平均株価は12営業日続落し40円安、薄商いの中ジリ安基調=東京株式市場・4日前場
4日前場の東京株式市場は、平均株価が前日比40円87銭安の1万3224円53銭と12営業日続落。東証1部の出来高が7億5721万株、売買代金は7872億円と薄商いの中、ジリ安基調となった。

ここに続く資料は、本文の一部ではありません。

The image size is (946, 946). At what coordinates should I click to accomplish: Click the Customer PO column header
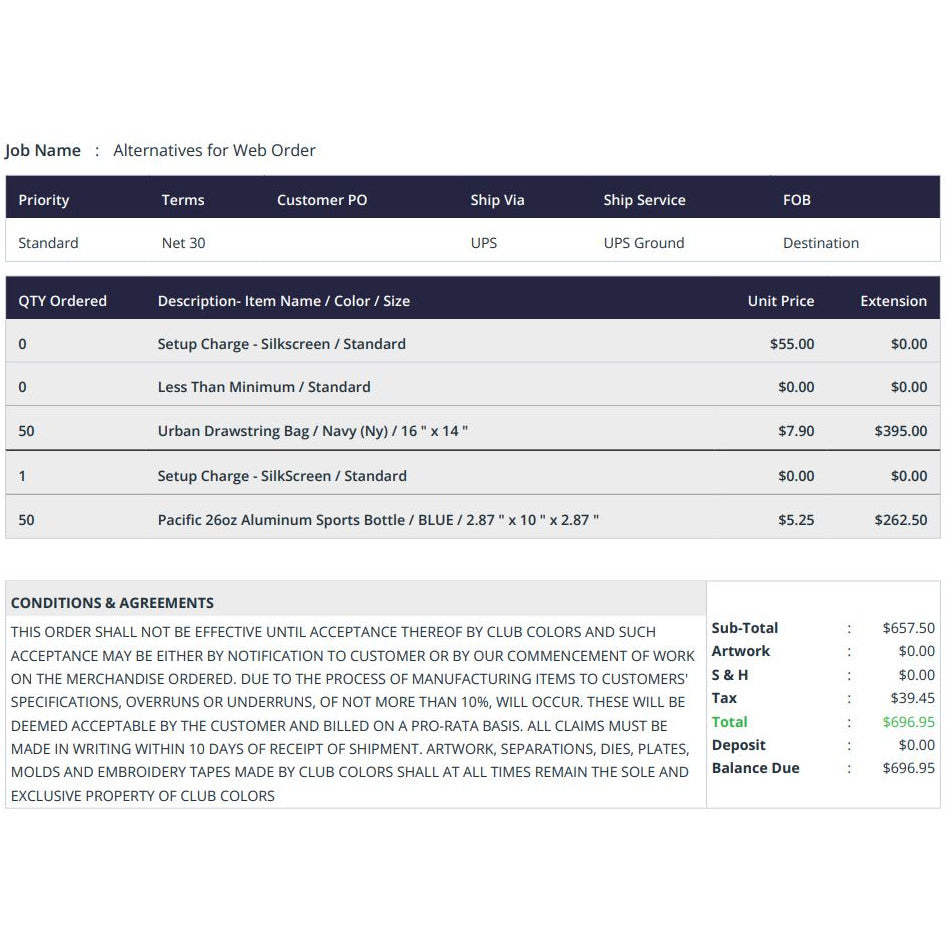(322, 200)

3日の米国株高に加え、ドル高・円安に振れていることを背景に、小反発でスタートしたが、国内外から合計500億円の売りバスケット(買いバスケットは欧州から150億円)が観測され、マイナス転換。4日の米国株式市場が独立記念日で休場になることに加え、週末要因もあり、閑散商いにさえない展開となった。
市場からは、「ムードが悪い。短期リバウンドはあろうが、上値を買う主体がいないため、戻りは限定される。原料高や円高などを受け、国内企業業績が下方修正されるとの懸念も強い。来週にも1万3000円割れの可能性がありそうだ」(ウツミ屋証券・証券商品部長・藤田勝義氏)との見方が聞かれた。
東証1部の騰落銘柄数は値上がり764、値下がり773。午前11時時点の東京外国為替市場は1ドル=106円台後半(3日終値は1ドル=106円03銭)で取引されている。
東証業種別株価指数では、全33業種中、値下がり23業種。東建物 <8804> 、野村不HD <3231> など不動産株が売られ、業種別値下がり率トップ。米半導体株安を背景に、東エレク <8035> 、アドバンテス <6857> などが売り優勢となったほか、武田薬 <4502> やKDDI <9433> も下押した。三井住友 <8316> 、大和証G <8601> など金融株も売られた。
半面、第1四半期の連結営業最高益が報じられたコマツ <6301> や日立建機 <6305> など建機株が堅調。JFE <5411> や住友鉱 <5713> などもしっかり。黒鉛電極の輸出価格引き上げ報道を背景に、東海カ <5301> 、カーボン <5302> に物色が向かった。伊藤忠 <8001> との資本・業務提携を発表したMDM <7600> はストップ高となった。